The man stumbled back to where I waited. He placed two small, corked brown bottles and a tight-lidded, white pottery jar on the table and put the oil lamp beside them. He wrote spidery words onto two labels, tying one around each bottle neck with stubby, fumbling fingers. Finally, he offered me some clean cloths rolled in a bundle, which I gladly took.

He held out his hand and named his price. I knew his price to be unfair. I knew it as well as I know the names of every part of a horse's foot. I opened my mouth to argue, but held my tongue, merely handing over a coin and waiting for the change, my hands large and long, the fingers seeming thinner even than usual, shadowed with dirt and darkness and reddened with cold. They looked, I thought suddenly, like a grown man's hands.

He hesitated, met my stare with his rheumy eyes, and sniffed. He pocketed the coin.

“My master will be waiting,” I said, looking back at him.
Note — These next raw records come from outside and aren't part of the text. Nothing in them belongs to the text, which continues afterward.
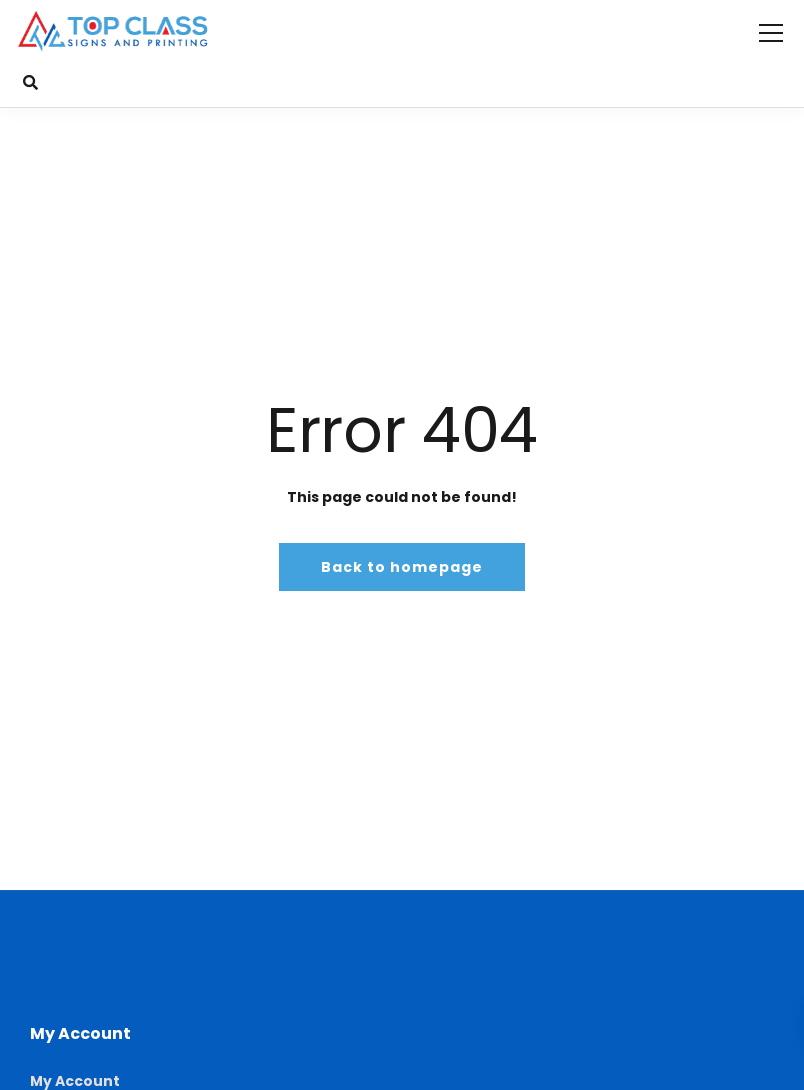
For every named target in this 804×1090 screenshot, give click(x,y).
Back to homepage (402, 567)
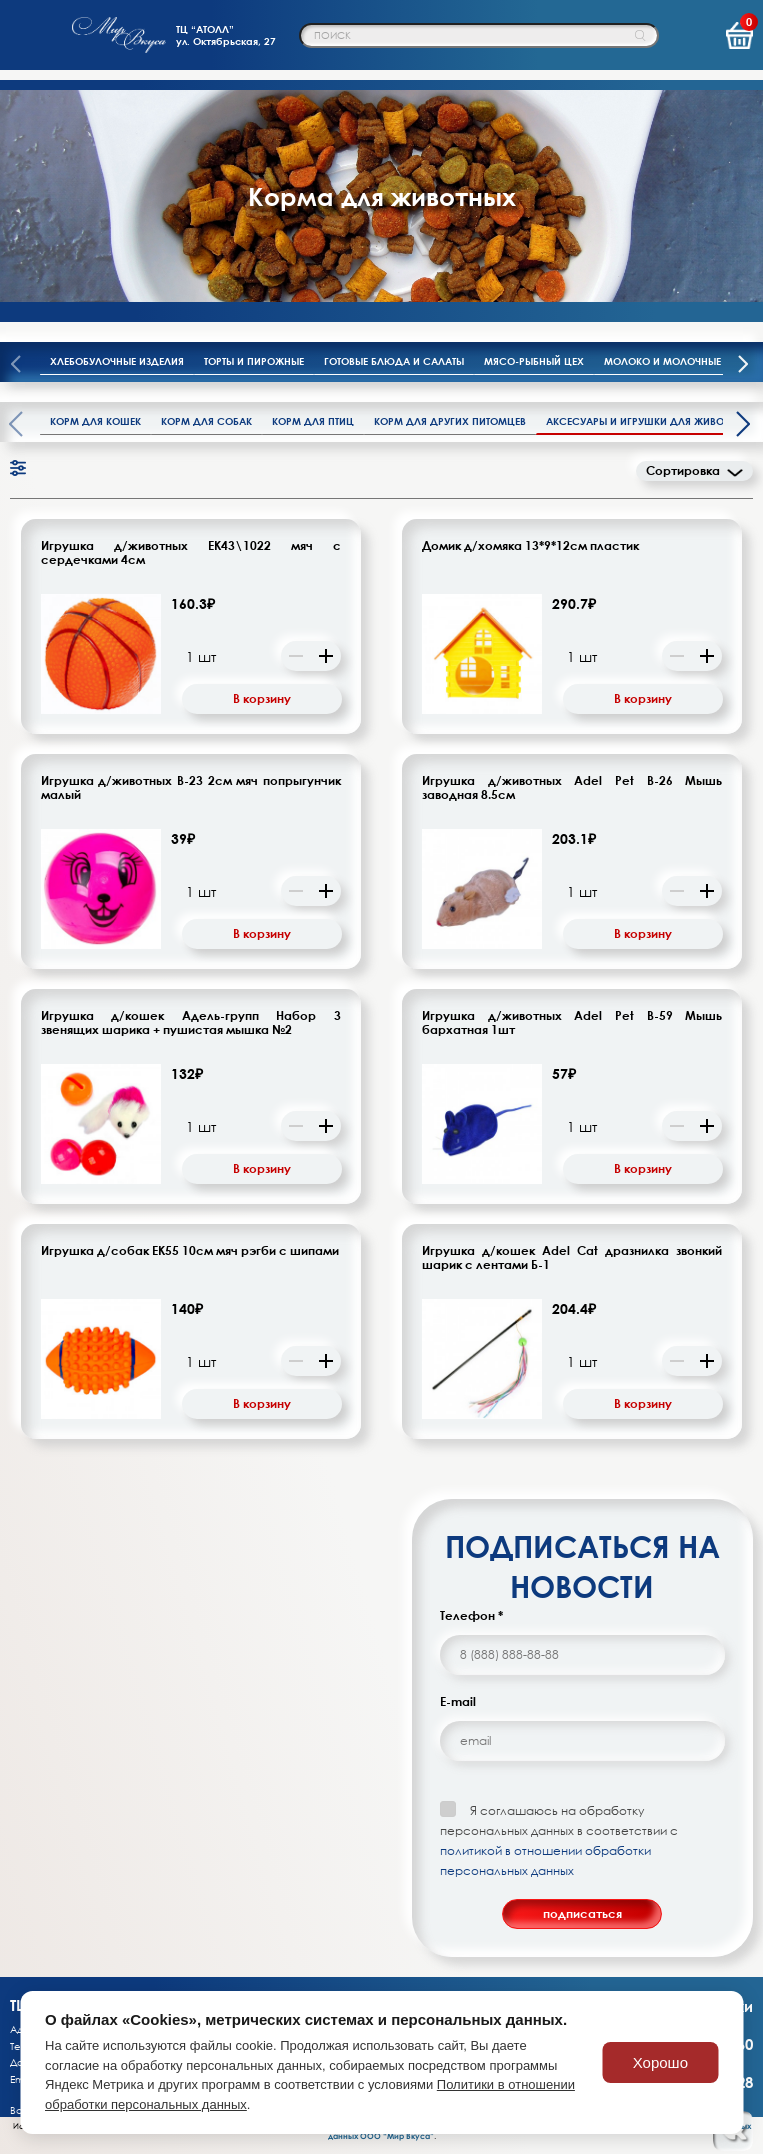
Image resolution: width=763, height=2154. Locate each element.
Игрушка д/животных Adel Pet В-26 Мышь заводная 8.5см (572, 788)
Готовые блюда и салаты (394, 361)
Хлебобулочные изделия (117, 361)
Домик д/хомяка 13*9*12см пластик (530, 546)
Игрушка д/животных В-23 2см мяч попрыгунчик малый (191, 788)
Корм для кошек (95, 421)
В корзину (262, 698)
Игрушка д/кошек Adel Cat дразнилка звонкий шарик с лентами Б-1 (572, 1258)
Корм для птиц (313, 421)
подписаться (582, 1913)
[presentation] (743, 366)
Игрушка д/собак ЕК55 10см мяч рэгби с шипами (190, 1251)
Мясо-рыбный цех (534, 361)
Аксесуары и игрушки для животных (648, 421)
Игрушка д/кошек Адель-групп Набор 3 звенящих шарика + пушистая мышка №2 (191, 1023)
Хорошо (660, 2062)
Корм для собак (206, 421)
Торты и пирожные (254, 361)
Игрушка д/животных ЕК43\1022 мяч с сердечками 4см (191, 553)
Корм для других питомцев (450, 421)
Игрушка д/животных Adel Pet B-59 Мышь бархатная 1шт (572, 1023)
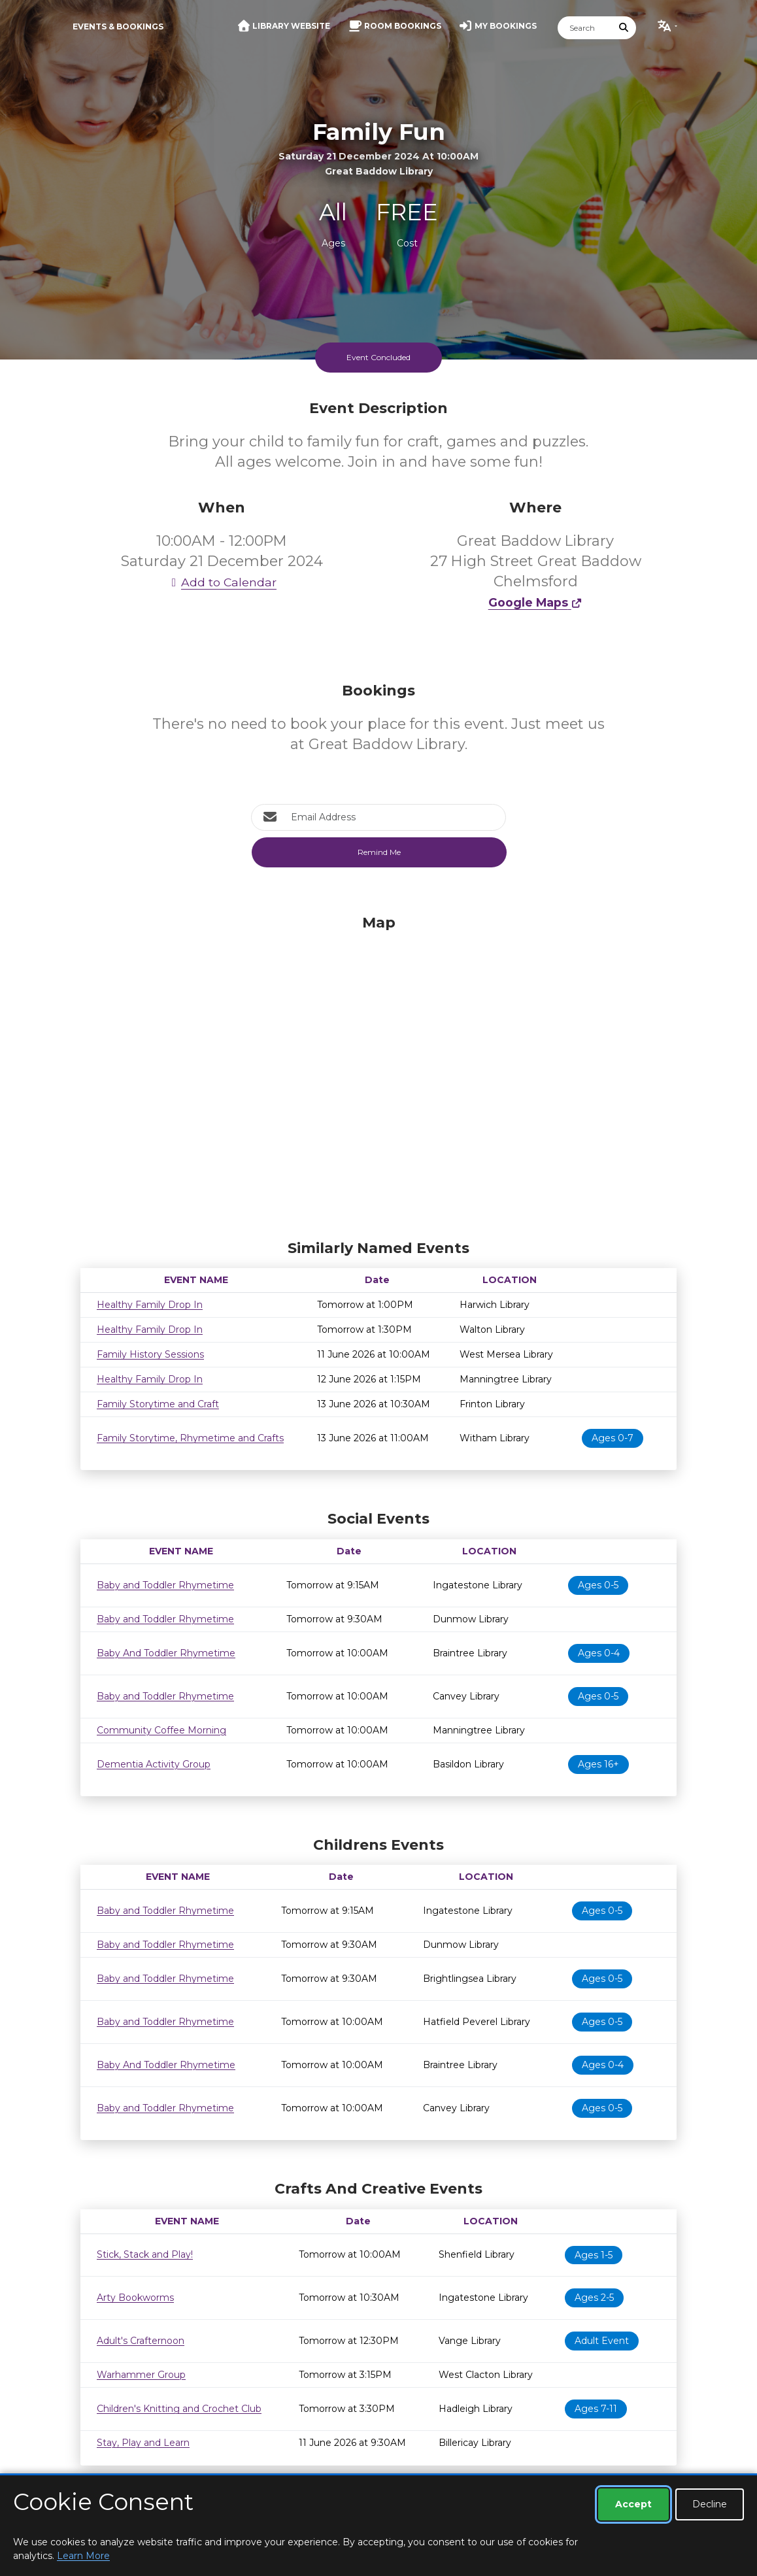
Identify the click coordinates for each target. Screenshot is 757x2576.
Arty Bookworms (135, 2297)
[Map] (378, 1074)
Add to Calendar (222, 582)
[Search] (585, 27)
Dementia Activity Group (153, 1764)
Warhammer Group (141, 2375)
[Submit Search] (624, 27)
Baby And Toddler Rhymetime (166, 1653)
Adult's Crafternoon (140, 2341)
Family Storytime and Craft (158, 1404)
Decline (709, 2504)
After only a moment's hesitation more, he gave me the necessary coins. I picked up one bottle, and read the label. Southernwood, woundwort, comfrey, turpentine, as I had expected – that would be for the wound. And what for the fever? On the other bottle, the label proclaimed, “Tinct. of feverfew and tansy”. There was no label on the white container. I prised open the lid. And put it back down again, firmly, with a grimace. Leeches. Leeches squirming and tangled.

I had seen leeches used on horses. They were often used on humans but I had been lucky enough to escape their need. People said that there was no pain, only an extraordinary weakness, a floating sensation, and that the fever would disappear within hours. Or not. I did not like seeing a horse weakened until it could not bear its own weight and I did not like the idea of administering leeches to the girl. But I would do what required to be done.

“Do you advocate cupping?” I asked, respectfully, and trying to show that I knew something of such methods.

The apothecary spat on the floor, as with clumsy fingers he tied a piece of string around the pottery jar. “Mere wizardry! Pah! Bleed a fever and save your cups for ale or stronger liquor, I say. Do you know how to administer leeches, boy?”

“Yes,” I replied. “I have seen it done on a horse.”

But he was continuing anyway. “One leech, applied to an area where a deal of blood resides – ideally, of course, to the wound itself, where it promotes the healing process, though it takes a strong man to withstand such agony. To be administered until extreme weakness occurs. You will see the patient become quietened and the fever reduced.”

I made my thanks and left as quickly as I could. Outside, I stowed the bottles and the container of leeches in the bag as safely as I was able, wedging them for protection between the items of food.